За двадцать пять лет редакторской работы мне приходилось не раз сталкиваться с графоманами или маниакальными поклонниками фантастики, которые обычно начинали разговор в таком вот духе. И именно так, как теперь он, я и отвечал им. Я уселся напротив него, и он тотчас предложил мне ту марку сигарет, которую я курил. В жесте его сквозила неуверенность, видимо, не в его привычках было угощать посетителей сигаретами, не выяснив, что привело их к нему. То же самое я мог бы сказать и о себе. Подавшись вперед, чтобы прикурить сигарету от его зажигалки, я заметил под его подбородком такой же шрам, какой был и у меня. Эго окончательно доконало меня, и я долго сидел, старательно избегая его вопросительного взгляда. От неловкости он заерзал на стуле, на лице его появилось слащавое выражение, которое мне приходилось наблюдать у своего отца и которое, по словам жены, с возрастом все чаще появлялось у меня.
— Так о чем мы будем беседовать?
Его слащавая гримаса раздражала меня, и я чуть было не взорвался.
— Нам есть о чем поговорить.
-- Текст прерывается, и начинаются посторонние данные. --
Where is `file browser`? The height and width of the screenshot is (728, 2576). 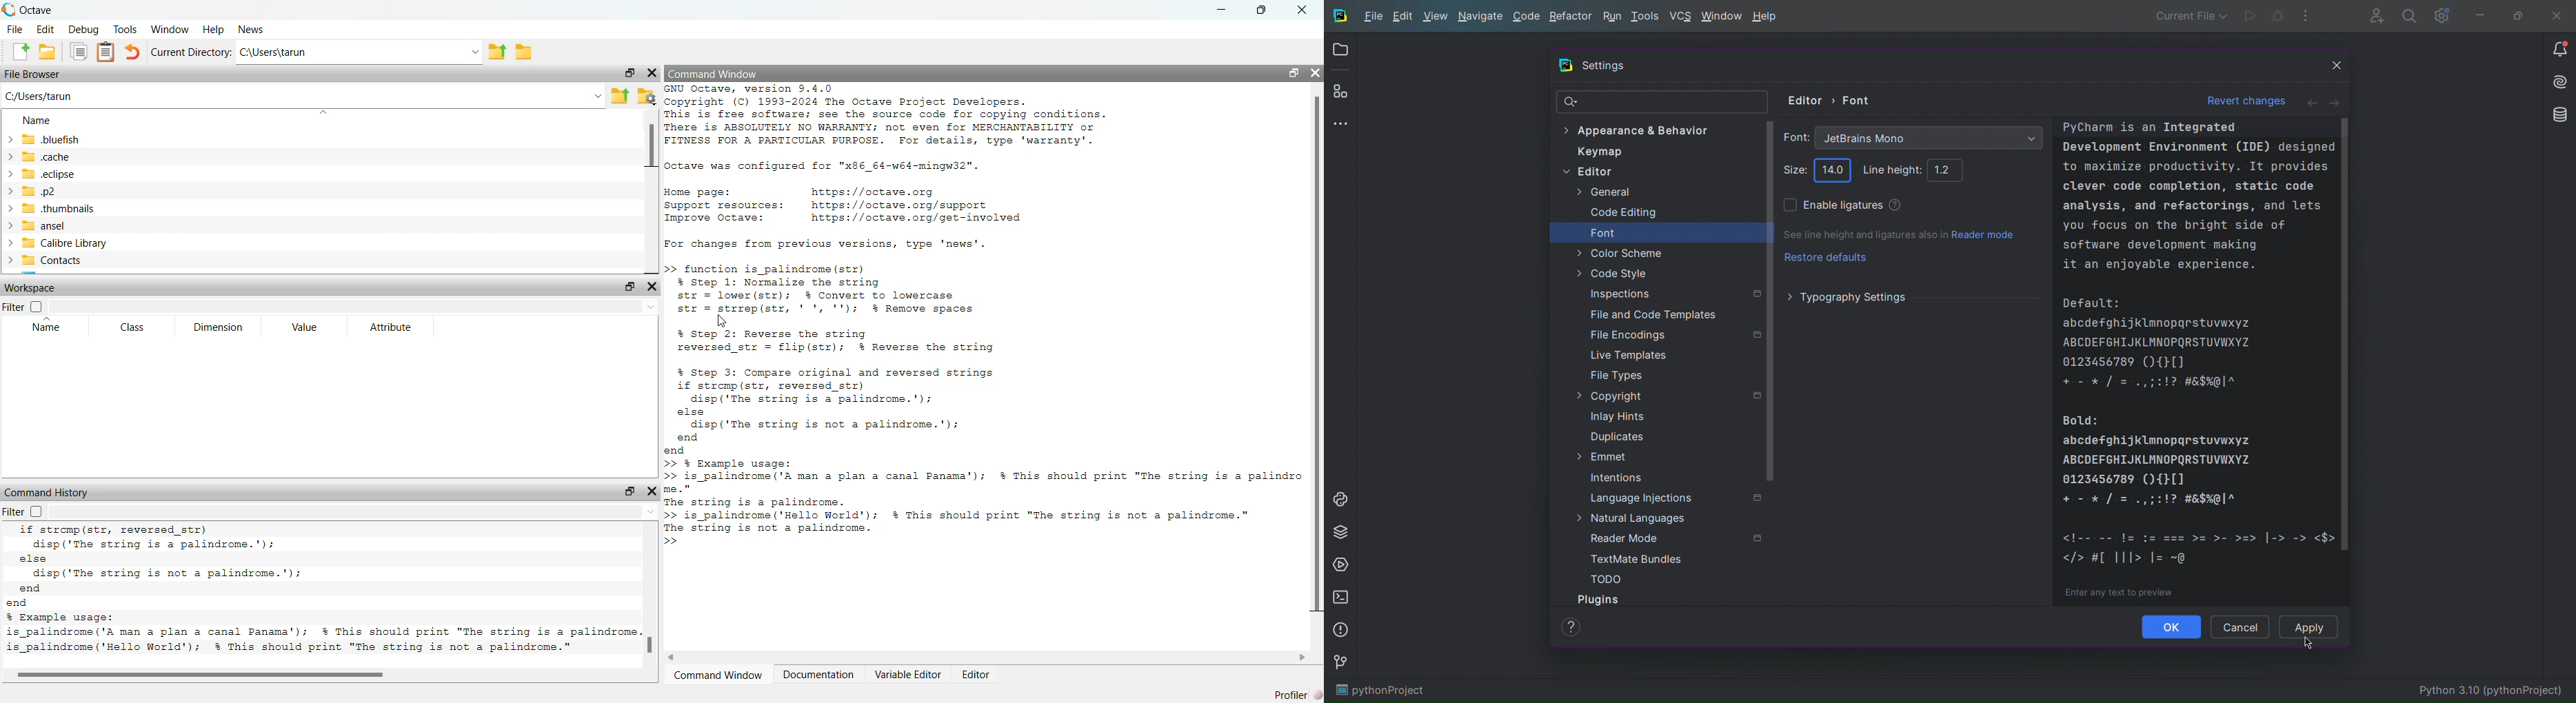 file browser is located at coordinates (34, 75).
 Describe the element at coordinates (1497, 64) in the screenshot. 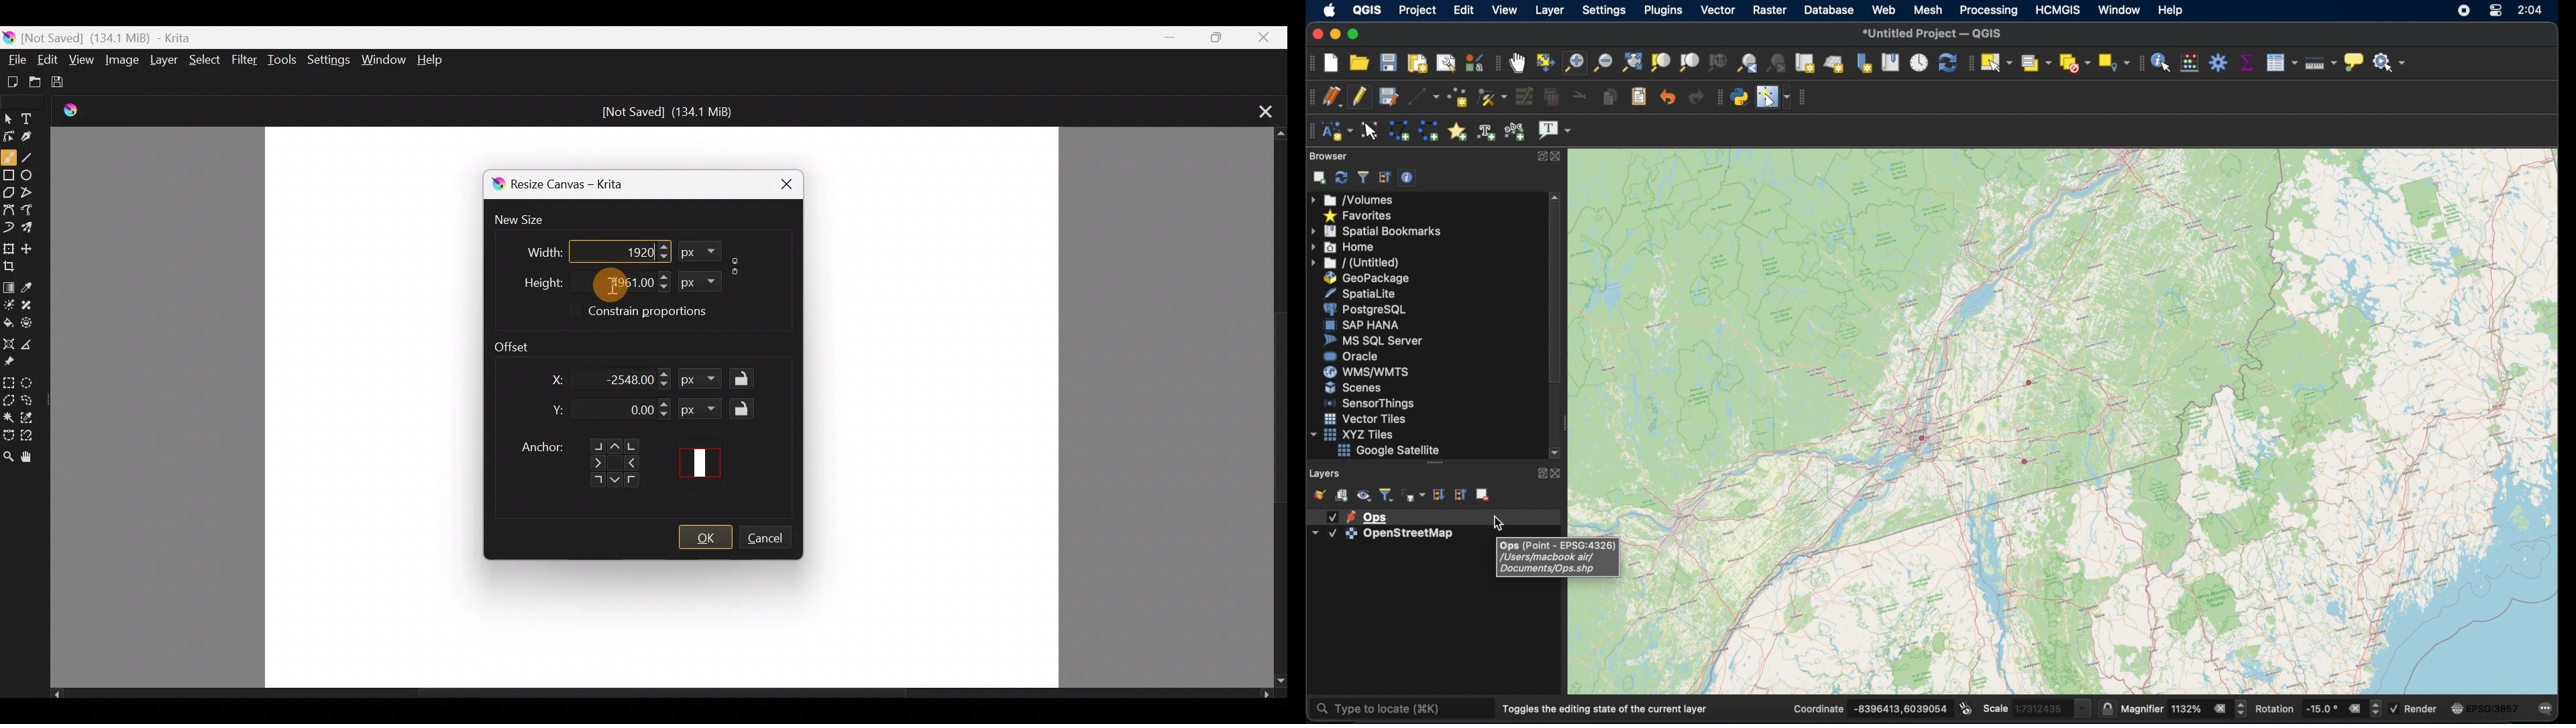

I see `map navigation toolbar` at that location.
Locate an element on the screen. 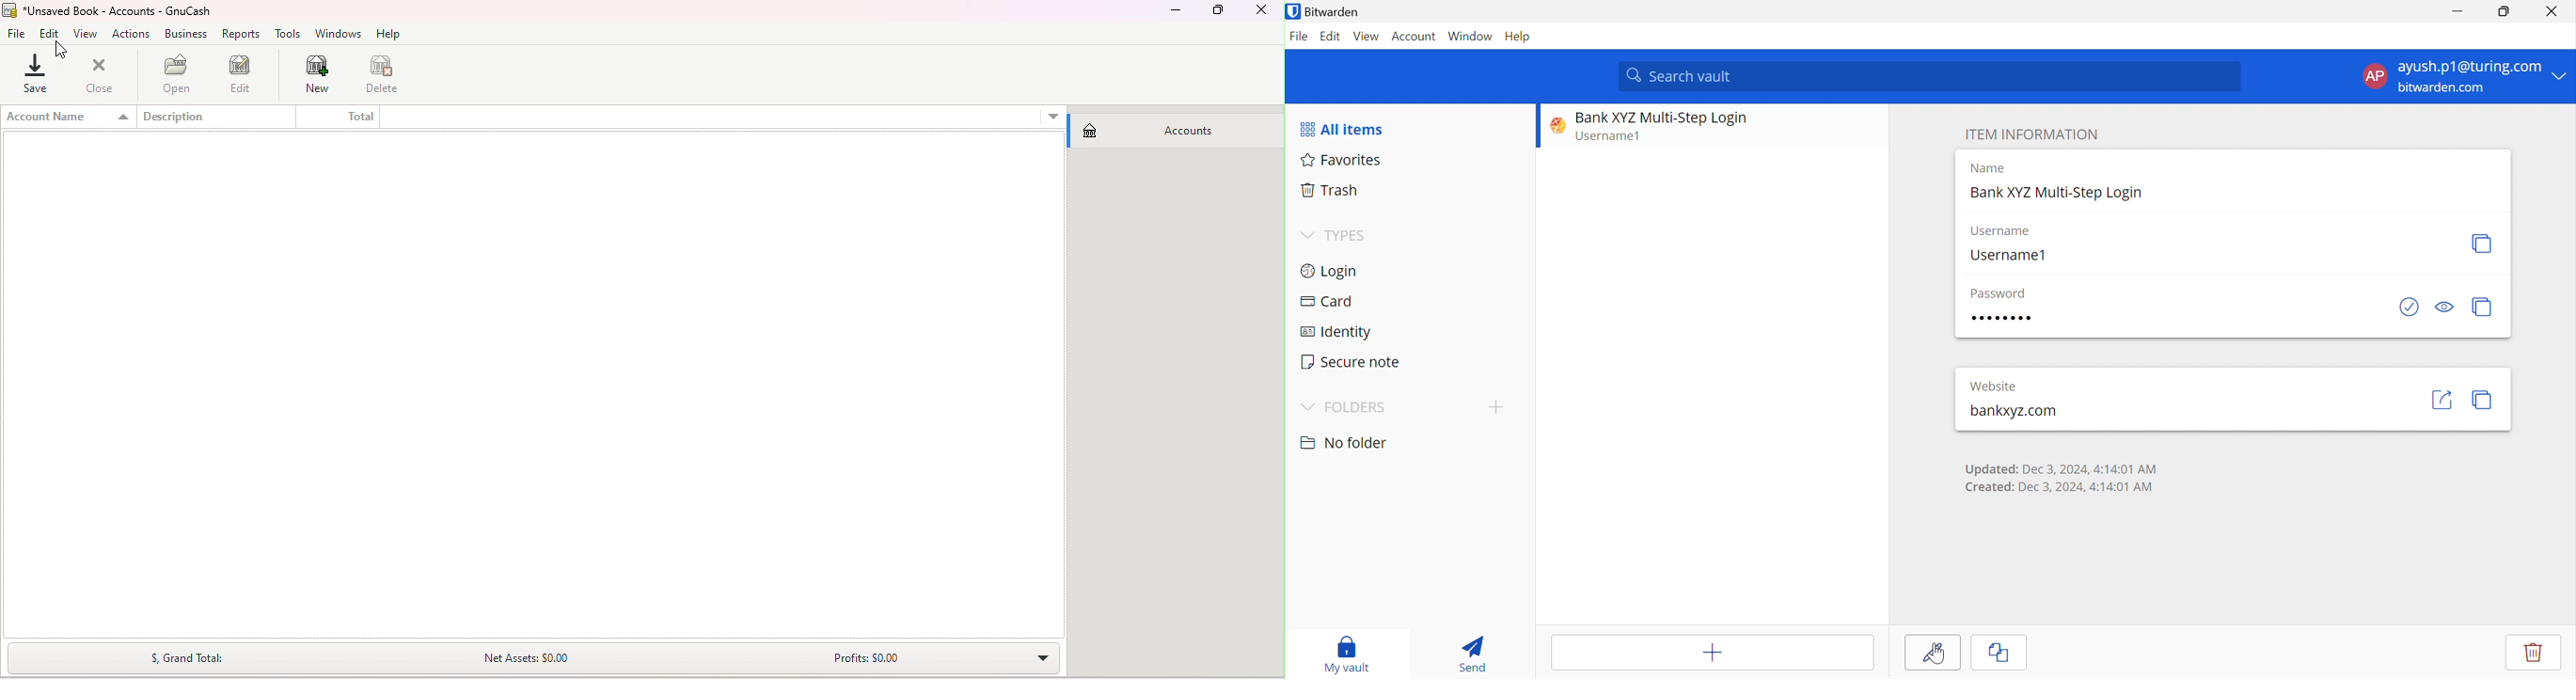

Вы не замечаете ничего особенного?
— Что ж тут может быть особенного, — добродушно возразил он. — Вы хотели поговорить со мной, о чем-то собирались писать…
Его слова подсказали мне другую линию поведения.
Не мог же я в конце концов сразу устроить скандал и собрать всю редакцию, чтобы решить, кто из нас двоих Любен Дилов. Сначала, нужно было разобраться, что и как произошло.
— Вы не находите, что мы с вами очень похожи?
Он присмотрелся повнимательнее.
— Да, у меня тоже есть такой пиджак. Ими наводнили все магазины. Что делать — массовый пошив.
— Да, но мои брюки сшиты на заказ, — желчно прервал я его, хотя сразу же сообразил, что, если человека застать врасплох и подвести к зеркалу, он вряд ли узнает себя с первого взгляда.
— Я тоже шил свои брюки к такому пиджаку. Видимо, мода диктует нам и наши вкусы.
— Да если бы дело было только в пиджаке да брюках… Наденьте очки, товарищ Дилов, не стесняйтесь, в нашем возрасте не многие могут похвалиться хорошим зрением.
— Очки я забыл, а вас я и так вижу достаточно хорошо. Так что, по-вашему, я не разглядел?